═══ INPUT

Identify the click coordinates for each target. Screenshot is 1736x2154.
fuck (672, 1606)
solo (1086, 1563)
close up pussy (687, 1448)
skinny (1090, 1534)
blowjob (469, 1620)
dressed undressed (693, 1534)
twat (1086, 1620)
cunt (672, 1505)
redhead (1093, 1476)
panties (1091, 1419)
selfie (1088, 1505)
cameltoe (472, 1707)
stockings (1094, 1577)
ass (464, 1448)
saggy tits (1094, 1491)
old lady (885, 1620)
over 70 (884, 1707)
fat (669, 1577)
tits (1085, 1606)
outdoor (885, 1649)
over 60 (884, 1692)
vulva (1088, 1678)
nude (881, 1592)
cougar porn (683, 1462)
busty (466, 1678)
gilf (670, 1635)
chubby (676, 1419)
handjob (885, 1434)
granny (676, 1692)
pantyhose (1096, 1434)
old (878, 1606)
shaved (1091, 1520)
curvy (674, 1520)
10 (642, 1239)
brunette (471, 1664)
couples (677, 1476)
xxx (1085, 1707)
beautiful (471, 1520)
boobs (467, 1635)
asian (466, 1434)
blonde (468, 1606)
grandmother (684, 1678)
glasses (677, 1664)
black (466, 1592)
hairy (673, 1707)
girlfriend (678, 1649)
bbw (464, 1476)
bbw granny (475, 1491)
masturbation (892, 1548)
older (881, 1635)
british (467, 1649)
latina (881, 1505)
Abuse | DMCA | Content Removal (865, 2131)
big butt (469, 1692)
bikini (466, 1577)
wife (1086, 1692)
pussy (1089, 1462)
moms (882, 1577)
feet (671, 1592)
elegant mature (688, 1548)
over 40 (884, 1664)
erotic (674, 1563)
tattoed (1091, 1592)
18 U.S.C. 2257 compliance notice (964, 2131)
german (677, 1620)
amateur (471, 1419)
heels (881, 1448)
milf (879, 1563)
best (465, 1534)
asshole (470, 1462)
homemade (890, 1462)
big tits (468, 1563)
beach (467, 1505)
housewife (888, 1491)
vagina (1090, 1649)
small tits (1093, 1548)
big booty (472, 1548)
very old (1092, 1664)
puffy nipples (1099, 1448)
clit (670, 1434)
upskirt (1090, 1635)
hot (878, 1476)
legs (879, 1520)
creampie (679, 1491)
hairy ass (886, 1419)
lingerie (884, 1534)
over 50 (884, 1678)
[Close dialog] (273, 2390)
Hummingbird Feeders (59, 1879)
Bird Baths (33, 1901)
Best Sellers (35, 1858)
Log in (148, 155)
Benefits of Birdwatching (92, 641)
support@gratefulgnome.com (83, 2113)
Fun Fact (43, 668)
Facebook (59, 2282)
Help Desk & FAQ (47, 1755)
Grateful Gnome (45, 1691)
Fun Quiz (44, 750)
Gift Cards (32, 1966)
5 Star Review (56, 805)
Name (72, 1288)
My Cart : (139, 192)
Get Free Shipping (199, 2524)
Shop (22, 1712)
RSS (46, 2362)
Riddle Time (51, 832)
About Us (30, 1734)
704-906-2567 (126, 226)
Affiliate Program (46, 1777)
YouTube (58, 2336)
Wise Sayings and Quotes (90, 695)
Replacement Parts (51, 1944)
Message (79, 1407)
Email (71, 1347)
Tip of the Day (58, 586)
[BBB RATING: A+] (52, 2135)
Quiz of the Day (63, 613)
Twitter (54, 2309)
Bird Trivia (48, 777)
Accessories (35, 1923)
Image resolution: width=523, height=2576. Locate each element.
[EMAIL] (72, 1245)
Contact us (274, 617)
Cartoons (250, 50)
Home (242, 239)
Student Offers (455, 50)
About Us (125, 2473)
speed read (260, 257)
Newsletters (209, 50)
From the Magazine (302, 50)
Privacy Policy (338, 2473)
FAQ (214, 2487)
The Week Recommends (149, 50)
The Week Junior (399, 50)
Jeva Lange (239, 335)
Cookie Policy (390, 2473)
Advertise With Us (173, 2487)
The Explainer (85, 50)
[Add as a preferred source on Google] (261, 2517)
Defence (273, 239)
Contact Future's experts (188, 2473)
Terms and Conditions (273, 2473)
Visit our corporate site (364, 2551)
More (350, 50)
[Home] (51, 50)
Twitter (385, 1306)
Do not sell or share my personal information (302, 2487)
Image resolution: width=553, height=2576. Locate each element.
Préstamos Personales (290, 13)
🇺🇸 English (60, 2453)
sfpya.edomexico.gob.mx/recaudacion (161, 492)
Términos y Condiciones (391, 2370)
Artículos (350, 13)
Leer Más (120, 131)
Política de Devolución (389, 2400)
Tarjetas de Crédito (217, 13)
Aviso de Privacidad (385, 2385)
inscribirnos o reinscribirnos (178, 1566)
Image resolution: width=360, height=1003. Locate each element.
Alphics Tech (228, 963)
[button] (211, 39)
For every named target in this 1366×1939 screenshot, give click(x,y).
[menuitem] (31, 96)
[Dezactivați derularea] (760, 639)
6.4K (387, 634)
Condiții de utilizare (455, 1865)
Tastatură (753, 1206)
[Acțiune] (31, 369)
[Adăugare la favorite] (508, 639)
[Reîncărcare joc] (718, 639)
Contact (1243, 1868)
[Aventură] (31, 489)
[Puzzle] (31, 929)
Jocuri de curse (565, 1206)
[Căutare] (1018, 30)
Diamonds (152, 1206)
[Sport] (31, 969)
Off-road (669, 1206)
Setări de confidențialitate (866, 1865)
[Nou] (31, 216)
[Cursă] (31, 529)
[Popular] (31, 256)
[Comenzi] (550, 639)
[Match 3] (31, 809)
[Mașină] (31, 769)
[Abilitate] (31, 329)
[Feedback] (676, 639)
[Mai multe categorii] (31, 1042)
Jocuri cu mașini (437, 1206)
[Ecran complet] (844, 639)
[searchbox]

══════

**WHAT IS NEEDED:** All lines in the entries above that include "Locate" should be found and copied.

**RESULT OF THE TASK:**
Image resolution: width=523, height=2576. Locate each element.
Image resolution: width=553, height=2576. Locate each element.
Image resolution: width=360, height=1003. Locate each element.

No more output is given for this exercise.